- **PROMPT**: For the entries below, print exactly the lines between the line holding "You are a GUI agent. The screenshot is 1728×1117." and the line holding "Over ons (30, 2281)", inclusive, and nothing else.

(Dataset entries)
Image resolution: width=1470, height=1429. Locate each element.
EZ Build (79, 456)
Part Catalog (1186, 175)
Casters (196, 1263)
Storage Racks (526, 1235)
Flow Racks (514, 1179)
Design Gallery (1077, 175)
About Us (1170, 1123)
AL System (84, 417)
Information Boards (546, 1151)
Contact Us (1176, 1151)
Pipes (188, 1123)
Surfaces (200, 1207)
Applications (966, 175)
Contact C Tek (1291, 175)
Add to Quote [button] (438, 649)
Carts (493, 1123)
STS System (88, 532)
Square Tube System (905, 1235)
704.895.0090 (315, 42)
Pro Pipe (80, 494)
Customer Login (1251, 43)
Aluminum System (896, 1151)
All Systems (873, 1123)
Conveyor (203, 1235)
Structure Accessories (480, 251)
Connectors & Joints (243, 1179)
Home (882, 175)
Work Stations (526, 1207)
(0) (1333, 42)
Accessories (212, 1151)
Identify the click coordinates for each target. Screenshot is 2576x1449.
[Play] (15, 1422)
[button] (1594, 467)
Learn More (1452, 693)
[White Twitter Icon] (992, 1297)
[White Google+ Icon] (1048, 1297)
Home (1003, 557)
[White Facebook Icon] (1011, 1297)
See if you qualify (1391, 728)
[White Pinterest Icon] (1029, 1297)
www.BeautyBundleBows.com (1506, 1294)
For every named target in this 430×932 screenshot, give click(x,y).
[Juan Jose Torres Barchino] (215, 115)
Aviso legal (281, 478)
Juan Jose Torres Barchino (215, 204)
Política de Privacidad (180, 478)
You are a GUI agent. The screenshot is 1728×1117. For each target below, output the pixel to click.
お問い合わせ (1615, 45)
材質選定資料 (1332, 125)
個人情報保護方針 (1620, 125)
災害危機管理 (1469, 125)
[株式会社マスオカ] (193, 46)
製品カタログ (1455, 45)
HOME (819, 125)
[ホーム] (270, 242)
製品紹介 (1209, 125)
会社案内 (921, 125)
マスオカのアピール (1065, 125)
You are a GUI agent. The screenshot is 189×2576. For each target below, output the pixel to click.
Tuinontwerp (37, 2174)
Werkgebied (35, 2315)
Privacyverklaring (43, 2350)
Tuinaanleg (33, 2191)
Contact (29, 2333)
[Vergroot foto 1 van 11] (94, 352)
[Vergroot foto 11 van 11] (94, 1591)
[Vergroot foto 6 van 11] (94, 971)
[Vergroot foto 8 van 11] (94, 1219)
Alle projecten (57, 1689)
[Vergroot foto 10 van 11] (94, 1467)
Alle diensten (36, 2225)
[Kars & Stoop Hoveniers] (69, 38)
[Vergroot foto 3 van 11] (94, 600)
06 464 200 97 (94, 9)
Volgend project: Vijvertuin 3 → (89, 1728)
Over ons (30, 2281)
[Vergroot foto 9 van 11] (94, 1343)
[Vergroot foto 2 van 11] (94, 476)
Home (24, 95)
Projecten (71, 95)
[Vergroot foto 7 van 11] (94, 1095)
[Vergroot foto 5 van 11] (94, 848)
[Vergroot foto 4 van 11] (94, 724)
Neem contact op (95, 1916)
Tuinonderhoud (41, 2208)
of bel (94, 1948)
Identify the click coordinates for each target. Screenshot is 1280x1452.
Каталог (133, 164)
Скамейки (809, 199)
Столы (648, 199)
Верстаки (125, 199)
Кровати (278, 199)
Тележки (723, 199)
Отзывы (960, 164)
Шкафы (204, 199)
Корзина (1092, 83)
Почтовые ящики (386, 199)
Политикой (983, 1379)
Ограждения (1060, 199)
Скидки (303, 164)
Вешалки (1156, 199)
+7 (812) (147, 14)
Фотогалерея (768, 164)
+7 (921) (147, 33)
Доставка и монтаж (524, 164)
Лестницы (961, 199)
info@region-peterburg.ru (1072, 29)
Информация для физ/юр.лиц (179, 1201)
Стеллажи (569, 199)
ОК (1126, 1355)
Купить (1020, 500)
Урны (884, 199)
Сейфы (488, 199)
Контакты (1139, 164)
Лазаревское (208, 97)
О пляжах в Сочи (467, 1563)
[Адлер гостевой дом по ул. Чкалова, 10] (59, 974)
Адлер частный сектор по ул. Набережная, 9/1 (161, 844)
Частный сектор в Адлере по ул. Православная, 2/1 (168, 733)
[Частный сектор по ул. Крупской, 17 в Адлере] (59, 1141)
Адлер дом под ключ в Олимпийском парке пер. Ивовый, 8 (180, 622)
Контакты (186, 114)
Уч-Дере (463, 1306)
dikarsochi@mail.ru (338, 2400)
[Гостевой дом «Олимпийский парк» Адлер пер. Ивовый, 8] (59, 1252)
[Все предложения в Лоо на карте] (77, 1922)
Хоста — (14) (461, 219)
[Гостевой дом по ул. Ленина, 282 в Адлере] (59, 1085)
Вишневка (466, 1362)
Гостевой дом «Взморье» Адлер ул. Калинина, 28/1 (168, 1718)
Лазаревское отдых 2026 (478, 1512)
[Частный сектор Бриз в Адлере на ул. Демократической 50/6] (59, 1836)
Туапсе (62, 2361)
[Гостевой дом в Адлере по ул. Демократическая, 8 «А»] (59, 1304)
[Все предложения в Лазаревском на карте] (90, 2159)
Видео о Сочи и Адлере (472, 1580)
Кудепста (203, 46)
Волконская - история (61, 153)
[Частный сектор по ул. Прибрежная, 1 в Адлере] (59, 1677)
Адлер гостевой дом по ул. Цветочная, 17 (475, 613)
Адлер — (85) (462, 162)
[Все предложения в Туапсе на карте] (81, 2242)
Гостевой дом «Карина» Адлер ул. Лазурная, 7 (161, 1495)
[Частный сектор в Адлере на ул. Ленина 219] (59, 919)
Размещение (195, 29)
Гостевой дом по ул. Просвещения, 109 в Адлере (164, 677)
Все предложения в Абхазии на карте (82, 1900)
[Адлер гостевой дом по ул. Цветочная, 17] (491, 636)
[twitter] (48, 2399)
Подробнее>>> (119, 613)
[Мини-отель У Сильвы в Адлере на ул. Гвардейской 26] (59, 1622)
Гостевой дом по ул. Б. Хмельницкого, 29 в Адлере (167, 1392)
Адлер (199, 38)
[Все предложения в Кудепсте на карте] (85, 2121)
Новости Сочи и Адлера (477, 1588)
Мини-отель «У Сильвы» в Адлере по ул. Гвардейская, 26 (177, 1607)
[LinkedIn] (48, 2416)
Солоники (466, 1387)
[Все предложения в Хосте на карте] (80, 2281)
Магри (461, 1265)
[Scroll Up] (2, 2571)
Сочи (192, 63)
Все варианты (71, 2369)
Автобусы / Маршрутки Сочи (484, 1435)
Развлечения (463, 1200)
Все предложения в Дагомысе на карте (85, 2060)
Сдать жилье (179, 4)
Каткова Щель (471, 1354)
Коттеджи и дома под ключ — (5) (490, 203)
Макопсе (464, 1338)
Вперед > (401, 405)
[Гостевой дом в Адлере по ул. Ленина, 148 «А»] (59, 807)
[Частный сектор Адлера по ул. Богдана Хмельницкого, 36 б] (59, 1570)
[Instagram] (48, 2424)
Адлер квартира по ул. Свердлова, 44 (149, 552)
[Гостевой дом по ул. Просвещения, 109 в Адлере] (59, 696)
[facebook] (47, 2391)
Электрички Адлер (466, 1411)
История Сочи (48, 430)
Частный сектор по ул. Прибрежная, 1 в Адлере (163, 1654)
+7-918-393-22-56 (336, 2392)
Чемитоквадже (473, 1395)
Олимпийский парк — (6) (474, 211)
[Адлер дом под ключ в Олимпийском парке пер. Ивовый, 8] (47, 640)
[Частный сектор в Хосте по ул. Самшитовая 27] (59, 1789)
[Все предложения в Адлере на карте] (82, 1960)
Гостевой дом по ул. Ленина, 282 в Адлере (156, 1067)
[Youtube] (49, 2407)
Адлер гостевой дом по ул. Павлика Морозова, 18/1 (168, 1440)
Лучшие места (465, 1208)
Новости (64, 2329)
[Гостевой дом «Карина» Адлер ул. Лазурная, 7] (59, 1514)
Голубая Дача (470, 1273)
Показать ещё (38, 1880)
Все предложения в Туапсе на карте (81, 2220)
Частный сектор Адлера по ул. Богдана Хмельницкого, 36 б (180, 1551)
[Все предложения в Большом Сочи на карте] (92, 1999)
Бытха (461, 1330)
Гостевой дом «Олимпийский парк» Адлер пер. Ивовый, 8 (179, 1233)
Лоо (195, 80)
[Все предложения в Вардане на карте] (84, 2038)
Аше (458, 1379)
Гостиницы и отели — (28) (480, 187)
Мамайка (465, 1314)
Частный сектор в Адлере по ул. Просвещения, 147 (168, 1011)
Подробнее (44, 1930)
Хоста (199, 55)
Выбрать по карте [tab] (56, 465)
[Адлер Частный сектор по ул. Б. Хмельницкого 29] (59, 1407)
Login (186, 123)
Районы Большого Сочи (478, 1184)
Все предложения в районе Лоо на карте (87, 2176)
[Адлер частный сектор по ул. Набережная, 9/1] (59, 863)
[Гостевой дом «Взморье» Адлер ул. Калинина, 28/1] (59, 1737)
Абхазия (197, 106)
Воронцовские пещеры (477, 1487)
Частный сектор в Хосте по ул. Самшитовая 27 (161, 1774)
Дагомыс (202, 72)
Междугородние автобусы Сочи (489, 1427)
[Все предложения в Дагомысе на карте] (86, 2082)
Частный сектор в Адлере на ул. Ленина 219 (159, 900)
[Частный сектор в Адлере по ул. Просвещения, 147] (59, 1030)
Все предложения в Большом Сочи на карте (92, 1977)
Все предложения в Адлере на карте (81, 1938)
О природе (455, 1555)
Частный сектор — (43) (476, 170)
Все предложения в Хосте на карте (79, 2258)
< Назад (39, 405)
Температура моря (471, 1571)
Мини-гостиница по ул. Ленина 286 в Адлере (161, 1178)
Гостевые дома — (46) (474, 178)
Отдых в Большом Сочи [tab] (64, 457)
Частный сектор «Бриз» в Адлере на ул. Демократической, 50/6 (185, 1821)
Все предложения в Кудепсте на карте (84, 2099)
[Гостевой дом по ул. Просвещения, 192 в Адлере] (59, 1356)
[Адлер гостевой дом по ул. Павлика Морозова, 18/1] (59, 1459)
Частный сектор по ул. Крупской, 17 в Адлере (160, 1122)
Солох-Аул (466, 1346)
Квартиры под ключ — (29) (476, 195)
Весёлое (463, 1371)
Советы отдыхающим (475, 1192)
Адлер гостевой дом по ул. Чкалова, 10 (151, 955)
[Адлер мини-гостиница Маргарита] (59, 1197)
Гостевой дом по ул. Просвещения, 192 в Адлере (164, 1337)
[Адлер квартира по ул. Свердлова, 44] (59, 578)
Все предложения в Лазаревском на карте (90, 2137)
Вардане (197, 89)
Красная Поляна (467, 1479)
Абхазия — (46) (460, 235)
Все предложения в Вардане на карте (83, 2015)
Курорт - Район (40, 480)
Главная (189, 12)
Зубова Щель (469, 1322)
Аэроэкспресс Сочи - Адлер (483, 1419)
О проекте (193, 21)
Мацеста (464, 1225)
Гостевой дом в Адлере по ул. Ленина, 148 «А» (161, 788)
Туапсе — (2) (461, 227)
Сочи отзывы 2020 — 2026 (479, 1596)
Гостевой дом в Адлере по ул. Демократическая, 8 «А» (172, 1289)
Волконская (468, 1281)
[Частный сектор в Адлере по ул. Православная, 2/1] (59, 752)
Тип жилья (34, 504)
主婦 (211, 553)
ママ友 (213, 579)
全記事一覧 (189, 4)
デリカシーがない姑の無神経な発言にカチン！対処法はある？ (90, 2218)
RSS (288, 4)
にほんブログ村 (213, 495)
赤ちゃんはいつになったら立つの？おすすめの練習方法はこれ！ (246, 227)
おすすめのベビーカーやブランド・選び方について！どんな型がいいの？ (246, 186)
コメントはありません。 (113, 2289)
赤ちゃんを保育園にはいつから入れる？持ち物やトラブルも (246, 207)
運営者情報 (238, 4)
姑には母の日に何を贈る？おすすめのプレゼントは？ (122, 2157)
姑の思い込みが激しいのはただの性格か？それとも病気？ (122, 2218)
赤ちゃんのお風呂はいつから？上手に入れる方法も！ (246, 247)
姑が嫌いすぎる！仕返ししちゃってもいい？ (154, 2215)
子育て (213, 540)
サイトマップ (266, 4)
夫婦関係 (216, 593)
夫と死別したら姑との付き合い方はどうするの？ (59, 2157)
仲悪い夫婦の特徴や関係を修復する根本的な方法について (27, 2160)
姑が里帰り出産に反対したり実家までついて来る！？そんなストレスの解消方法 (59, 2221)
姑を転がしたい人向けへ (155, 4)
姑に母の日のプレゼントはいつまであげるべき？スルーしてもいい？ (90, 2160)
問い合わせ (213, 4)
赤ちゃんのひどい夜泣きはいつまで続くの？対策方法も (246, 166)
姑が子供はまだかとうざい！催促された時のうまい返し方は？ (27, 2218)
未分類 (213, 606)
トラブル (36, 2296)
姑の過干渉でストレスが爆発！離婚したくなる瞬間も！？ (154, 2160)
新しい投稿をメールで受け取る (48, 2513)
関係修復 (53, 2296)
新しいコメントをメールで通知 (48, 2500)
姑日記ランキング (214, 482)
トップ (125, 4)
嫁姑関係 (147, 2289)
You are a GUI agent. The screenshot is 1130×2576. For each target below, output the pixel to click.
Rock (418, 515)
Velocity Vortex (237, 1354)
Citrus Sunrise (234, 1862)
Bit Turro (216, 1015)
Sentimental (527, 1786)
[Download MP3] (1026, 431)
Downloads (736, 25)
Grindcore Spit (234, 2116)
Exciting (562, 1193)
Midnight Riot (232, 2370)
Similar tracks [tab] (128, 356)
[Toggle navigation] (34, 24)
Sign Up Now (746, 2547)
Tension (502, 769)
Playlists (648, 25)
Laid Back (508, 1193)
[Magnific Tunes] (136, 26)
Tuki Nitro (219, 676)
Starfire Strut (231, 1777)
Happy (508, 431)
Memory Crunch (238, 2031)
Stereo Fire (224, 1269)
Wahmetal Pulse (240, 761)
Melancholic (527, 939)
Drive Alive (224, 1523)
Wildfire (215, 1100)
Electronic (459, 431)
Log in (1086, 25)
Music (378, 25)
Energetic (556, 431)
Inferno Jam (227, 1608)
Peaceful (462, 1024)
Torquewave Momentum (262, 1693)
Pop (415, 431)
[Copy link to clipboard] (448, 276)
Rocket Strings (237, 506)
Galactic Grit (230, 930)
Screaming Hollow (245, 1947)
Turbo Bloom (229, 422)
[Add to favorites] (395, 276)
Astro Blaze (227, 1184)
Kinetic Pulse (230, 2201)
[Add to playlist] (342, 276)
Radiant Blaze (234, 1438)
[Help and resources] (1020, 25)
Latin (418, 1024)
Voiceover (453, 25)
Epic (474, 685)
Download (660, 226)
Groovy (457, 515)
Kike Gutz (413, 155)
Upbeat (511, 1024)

- **TASK ANSWER**:
You are a GUI agent. The screenshot is 1728×1117. For each target below, output the pixel to click.
お問い合わせ (1615, 45)
材質選定資料 (1332, 125)
個人情報保護方針 (1620, 125)
災害危機管理 (1469, 125)
[株式会社マスオカ] (193, 46)
製品カタログ (1455, 45)
HOME (819, 125)
[ホーム] (270, 242)
製品紹介 (1209, 125)
会社案内 (921, 125)
マスオカのアピール (1065, 125)
You are a GUI agent. The screenshot is 189×2576. For each target below, output the pixel to click.
Tuinontwerp (37, 2174)
Werkgebied (35, 2315)
Privacyverklaring (43, 2350)
Tuinaanleg (33, 2191)
Contact (29, 2333)
[Vergroot foto 1 van 11] (94, 352)
[Vergroot foto 11 van 11] (94, 1591)
[Vergroot foto 6 van 11] (94, 971)
[Vergroot foto 8 van 11] (94, 1219)
Alle projecten (57, 1689)
[Vergroot foto 10 van 11] (94, 1467)
Alle diensten (36, 2225)
[Kars & Stoop Hoveniers] (69, 38)
[Vergroot foto 3 van 11] (94, 600)
06 464 200 97 (94, 9)
Volgend project: Vijvertuin 3 → (89, 1728)
Over ons (30, 2281)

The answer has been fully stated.